By creating staging environments as close to production as possible and allowing our code to “live” there for a duration of time or a workload cycle, we can then view the metrics, test and validate the code automatically without human bias or error — we can make data-driven decisions on whether or not to ship this code to production. If the code does not meet the guidelines and metrics defined, it doesn’t get shipped. All of this relies on automation not humans, to add the much-needed layer of infrastructure stability.
A big part of an SRE’s responsibility is to supply data and metrics and to abide by the service-level agreements (SLAs) toward customers and contracts. Noncompliance, essentially errors, is a breach to this contract and agreement, and when you exceed this threshold (the “budget”) for errors, you ultimately need to compensate the client.
What Does This Mean?
If we have a yearly contract with Client X, and have contracted to have 99.999% uptime, this can be translated to the exact number of hours and minutes of downtime “budget” we need to avoid exceeding for this client.

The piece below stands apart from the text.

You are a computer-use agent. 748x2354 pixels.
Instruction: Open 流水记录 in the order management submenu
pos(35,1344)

As an SRE, and eventually the overseer of all of the data, you have the bird’s-eye view and scope of all the customer’s current available error budgets. For example, if Client X has had one hour down and Client Y has had 30 minutes of downtime this year, you constantly need to know the numbers and calculate so you don’t breach your SLA contractual obligations.
Based on this known available budget per client, we make decisions whether to deploy problematic code and risk downtime. This is when the SRE needs to calculate whether it’s worth it, and even take precautions whether to exclude a certain client from a deployment to ensure contracts aren’t breached. This is where preparation and proactiveness is critical through relevant monitoring and metrics, so you don’t find out too late that you’ve breached the contract.
SRE Metrics for Success
These metrics are usually defined as the North Star of SRE:
The recommended best practice to ensure you are continuously maintaining your SLAs is that your SLO should always be higher than the SLA. There should be a lot of thresholds you need to exceed before you breach the SLA.

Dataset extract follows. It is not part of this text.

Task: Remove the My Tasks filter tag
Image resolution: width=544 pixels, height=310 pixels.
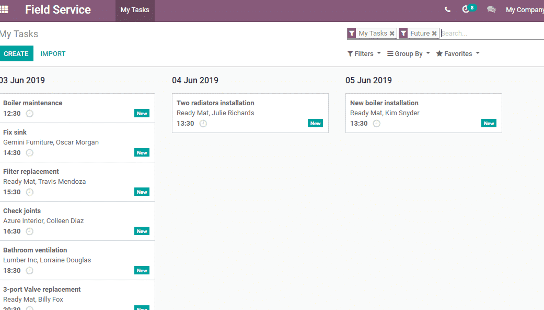Action: (x=392, y=34)
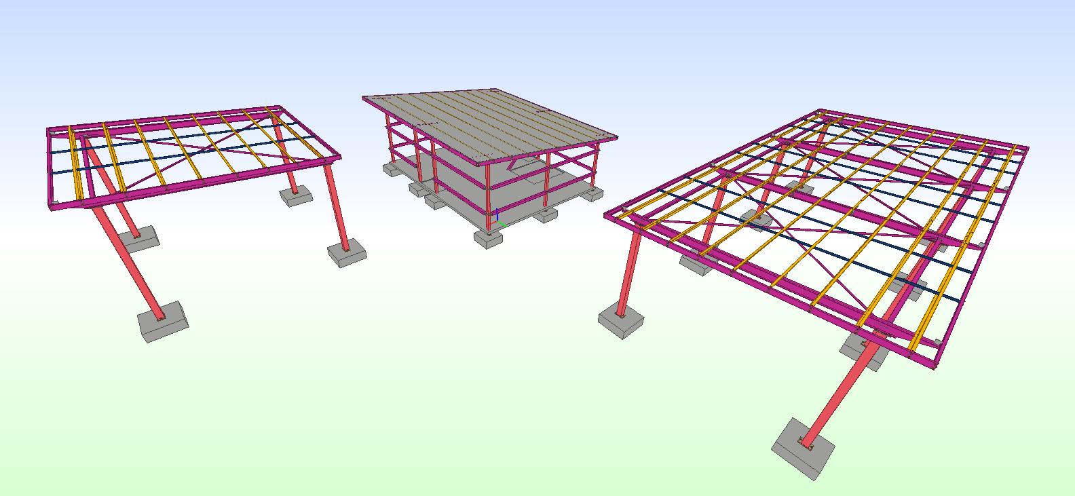
Task: Click the front corner footing of the center building
Action: coord(489,239)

This is also the place that we need to embed robust monitoring and alerting, that is integrated into our CI pipelines, to constantly alert us in the event that we get close to the danger zone.
Reducing Complexity — the Key to SRE Success
Reducing complexity in all of these core areas will eventually be what leads to improved performance and stability, while maintaining a healthy amount of error budget.
If a system becomes too complex, this in turn leads to too many variables to take into consideration, making the core metrics of SRE too difficult to calculate and causing the decision-making process to slow down because decisions become harder to make quickly (due to too many unknown unknowns).
Reducing complexity also has direct business impact. Our engineering organization needs to constantly strive for smart design and development so that we don’t accrue technical debt and our code has a longer shelf life. By freeing up developers from focusing on bugs, technical debt and other common concerns that are a byproduct of complexity, they can then focus on the reason we all go to work every day — business-driven development — our product, features and innovation.